If the mission goes ahead, Adam will become the first Irish woman to orbit the moon, as well as the first openly queer woman to go to space. (Last year, Twitch streamer Cameron Bess became the first openly queer person to journey to space aboard one of the New Shepard sub-orbital spaceflights from Jeff Bezos’ Blue Origin. Sally Ride, the first American woman in space, kept quiet about her sexuality until her death in 2012.)

Adam was born in Cork in 1985, travelling with her parents on a live-aboard sailing boat from 1992 until she eventually moved to London with her aunt as a teenager.

She currently lives and works as a photographic artist between the UK and the US, working on research-based, long-form social documentary projects.

Adam’s early life experiences travelling from place to place has had a lasting influence on her work, with a focus on remote communities and the concept of utopia. She is also the author of three books and her work has been published by various media outlets including Le Monde, the BBC, The British Journal of Photography, Huffington Post and The New York Times.

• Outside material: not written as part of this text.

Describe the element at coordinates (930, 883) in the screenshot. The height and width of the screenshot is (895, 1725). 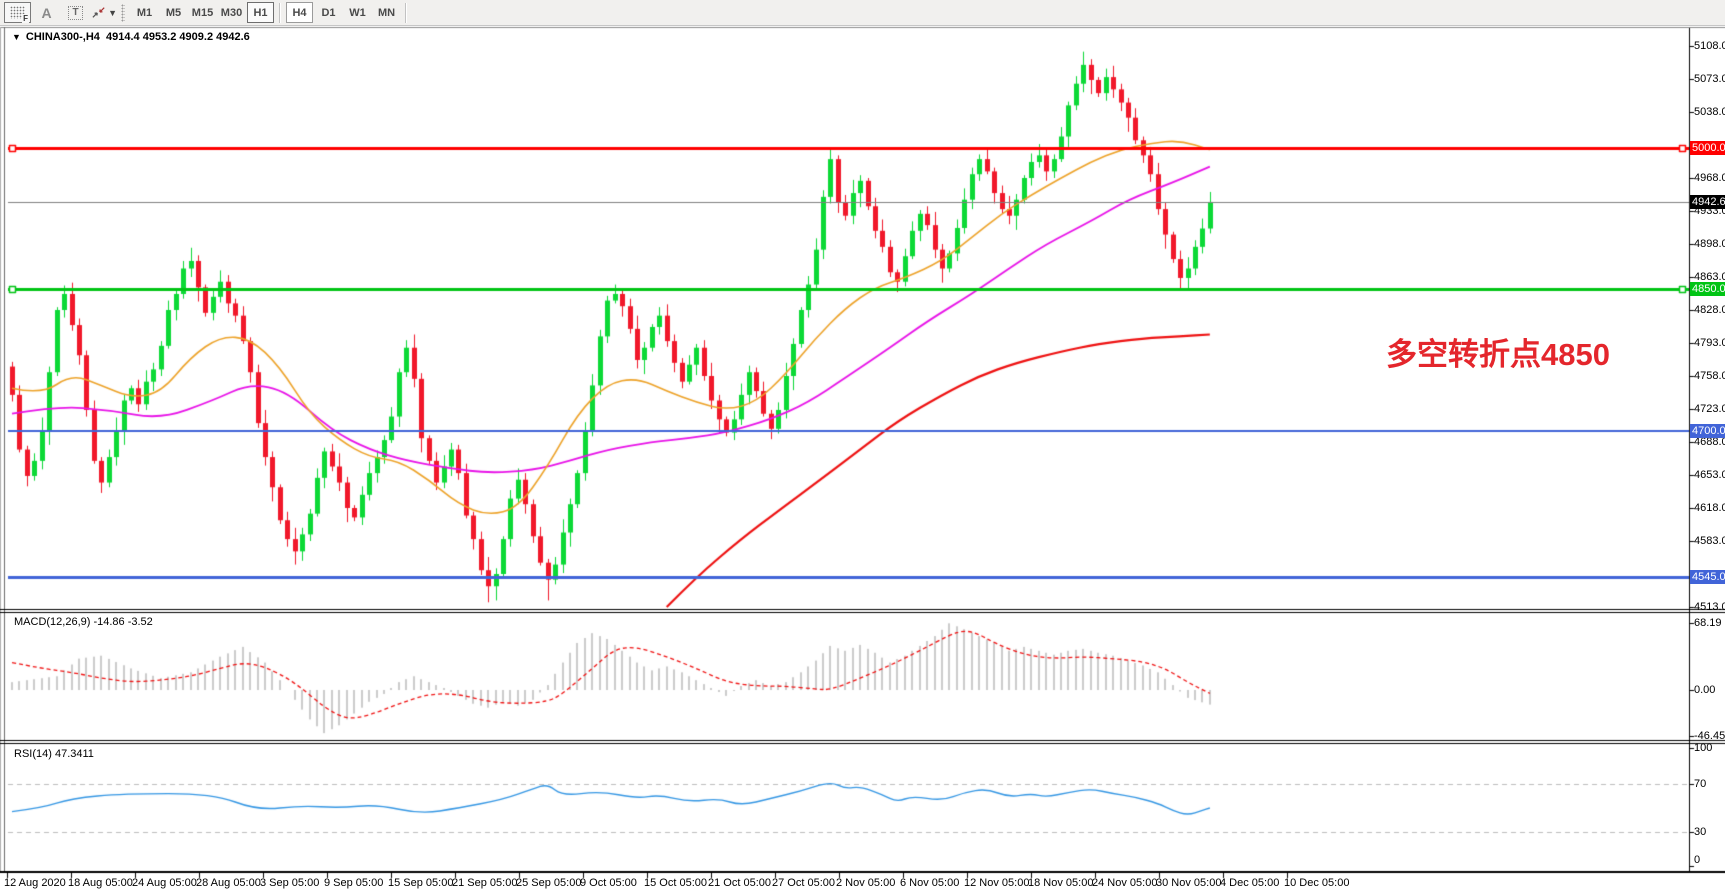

Adam said being chosen for the DearMoon mission seems like “an impossible dream coming true”. She added that she plans to create work that “does justice to this transformative experience”.

“When I discovered that I was selected, I cried,” Adam said. “And I’m not usually much of a crier. I think it was overwhelming and had seemed just so impossible, and even then, it didn’t seem real.

“It did make me think that perhaps I should have played the lottery more,” she added.